When President John Dramani Mahama leaned in to take a cheerful selfie with Prince Kofi Amoabeng, social media lit up immediately. It was a warm, human moment between two old schoolmates, captured without political messaging or speeches. Yet in Ghanaian public life, even simple gestures often carry deeper echoes. This one certainly did.
To many Ghanaians, that selfie felt like more than nostalgia. It revived a lingering curiosity: could Mahama be signaling a renewed openness toward Ghanaian business leaders whose expertise still holds enormous national value? And could Prince Kofi Amoabeng, disciplined, tested, and once the face of one of Ghana’s most admired financial institutions, be among them?
His legacy is difficult to ignore. UT Bank was not just a bank; it was a business culture. It represented speed, efficiency, accountability, and a “get-it-done-now” mindset that Ghana’s public and private sectors still struggle to achieve. Amoabeng built a corporate environment where decisions were not delayed for weeks, customers were not tossed between departments, and employees understood the value of urgency and excellence. Even today, his leadership style is referenced in boardrooms, business schools, and in entrepreneurial workshops across Ghana.

This is precisely why the selfie triggered speculation: could President Mahama be considering a future role or advisory opportunity where Amoabeng’s experience strengthens the 24-hour economy and the national reset agenda?
The 24-hour economy requires a mindset shift, from “business as usual” to “business nonstop.” It needs leaders who understand operational efficiency, systems that run without excuses, and a culture of discipline that cuts through bureaucracy. Amoabeng built that culture from scratch. His UT model showed that Ghanaian institutions can work with speed, clarity, customer focus, and strict accountability. These are exactly the qualities a 24-hour economy thrives on.
Amoabeng’s business intelligence could also inject fresh discipline into the broader economic reset agenda. His understanding of risk, operational structure, business turnaround, and workforce performance is an asset Ghana should not overlook. If the country wants to restore investor confidence, modernize state-owned enterprises, strengthen regulatory discipline, and improve service delivery, then advisors with real-world operational experience, not just theoretical knowledge, become essential. Few Ghanaian business leaders embody this blend of military discipline, entrepreneurial vision, and corporate execution better than Amoabeng.
But while the excitement of the selfie brought these possibilities to life, it also resurrected an uncomfortable national question: why is Prince Kofi Amoabeng’s court case still unresolved after seven years?
Seven years of waiting. Seven years of showing up in court. Seven years of uncertainty for a man who has neither run away nor refused accountability. In any functional justice system, such a prolonged process becomes more than a legal matter, it becomes a question of fairness, institutional efficiency, and national reputation.
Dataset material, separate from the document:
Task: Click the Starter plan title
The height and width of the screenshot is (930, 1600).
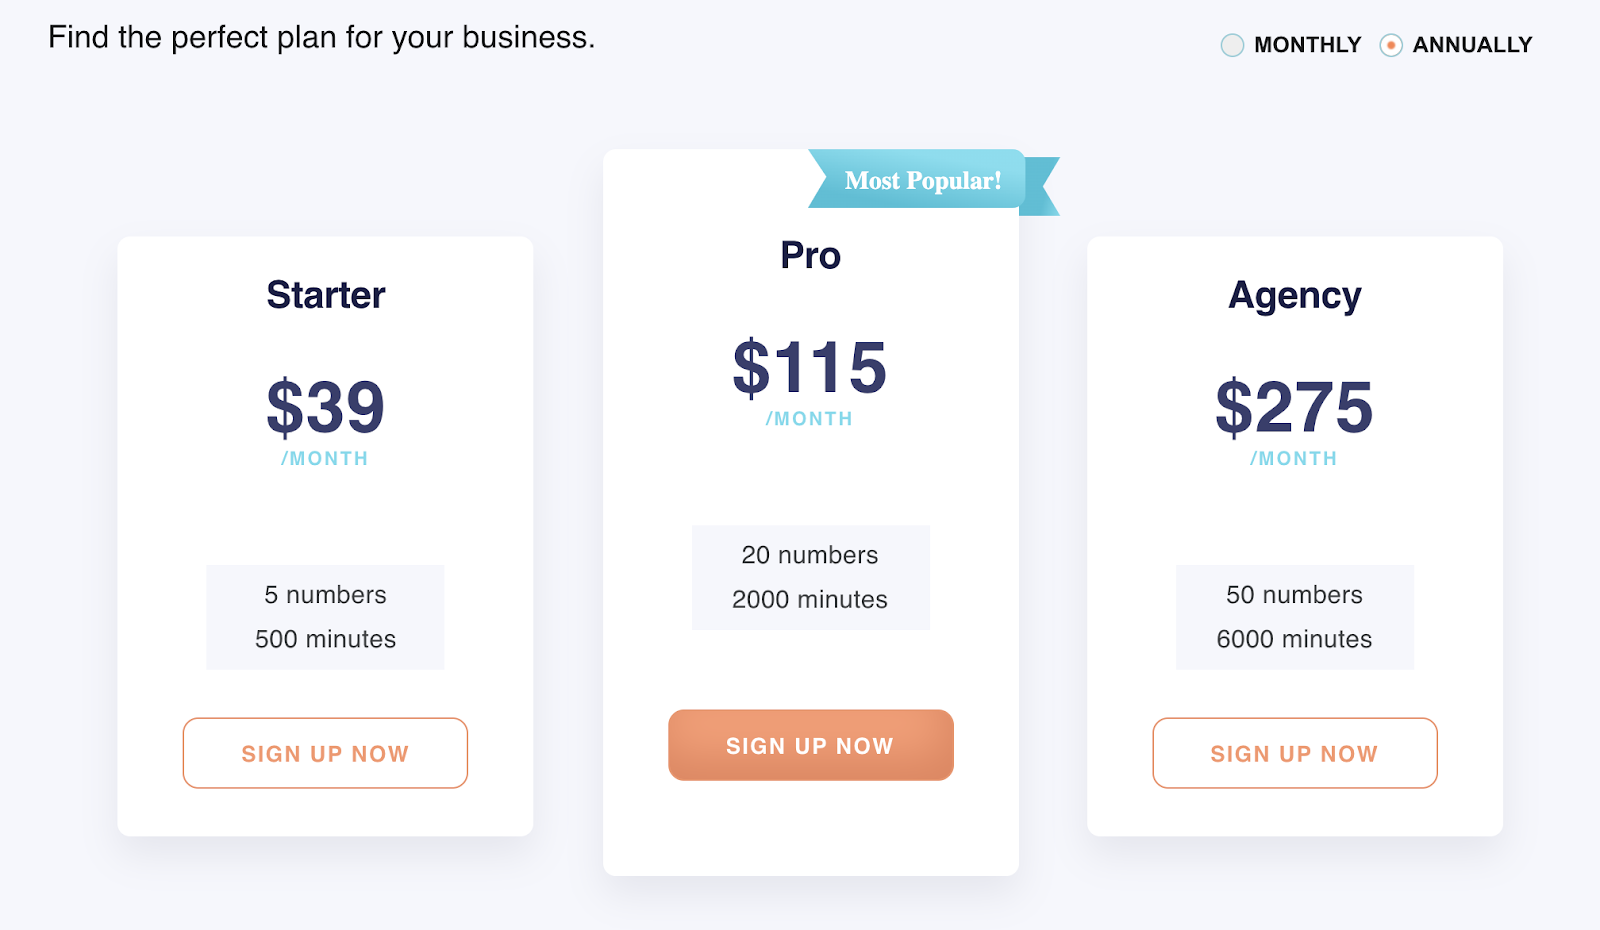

Long, unresolved cases do not only affect individuals; they weaken confidence in the justice system, discourage entrepreneurship, and send the wrong message to investors and innovators who take risks to build indigenous institutions. A justice system that moves too slowly becomes an economic liability.
This is why, after the selfie went viral, many Ghanaians began to ask a quiet but firm question: will the next administration prioritize the timely resolution of long-standing financial-sector cases such as Amoabeng’s? Not through political interference, but through efficiency, clarity, and a commitment to closing cases that have dragged on far too long. Every nation deserves justice that moves. Every citizen deserves closure. And in cases involving entrepreneurs whose business influence shaped national development, closure becomes even more essential for economic renewal.
That is why the selfie between Mahama and Amoabeng stands as more than a friendly moment. It has become a symbol, subtle but powerful. It hints at the possibility of restoration, not only for one man but for a country ready to rebuild using the experience of its most capable citizens. If Mahama truly has something in mind for Amoabeng, whether within the 24-hour economy vision or the broader reset agenda, it would represent a national philosophy Ghana urgently needs: that talent must not be wasted, expertise must not be sidelined, and those who have built institutions before can help rebuild the nation again.
For now, the photo remains a snapshot of warmth and friendship. But for those who look closer, it is also a reminder that Ghana has unfinished stories waiting for resolution, and leaders whose experience can still transform the future. Perhaps this is the moment to ask, with optimism rather than suspicion, whether Prince Kofi Amoabeng’s next chapter is finally ready to be written, and whether Ghana is ready to finally bring closure and clarity to the seven-year legal journey that has overshadowed him.
Only time will give the final answer. But the hope, for many, remains strong, that Ghana is prepared to combine reconciliation, justice, and business excellence in shaping its next chapter.

A Necessary Truth Before Any Future Role
And yet, no matter how warmly the public received the selfie or how strongly the nation believes in Amoabeng’s business value, one unavoidable truth sits quietly at the end of this story: before any future role, advisory opportunity, or national engagement is considered, his court case must be resolved.
Closure is not only fair to him, it is necessary for the integrity of the system and for the credibility of any future contribution he may offer. Ghana must finish this chapter before it begins the next.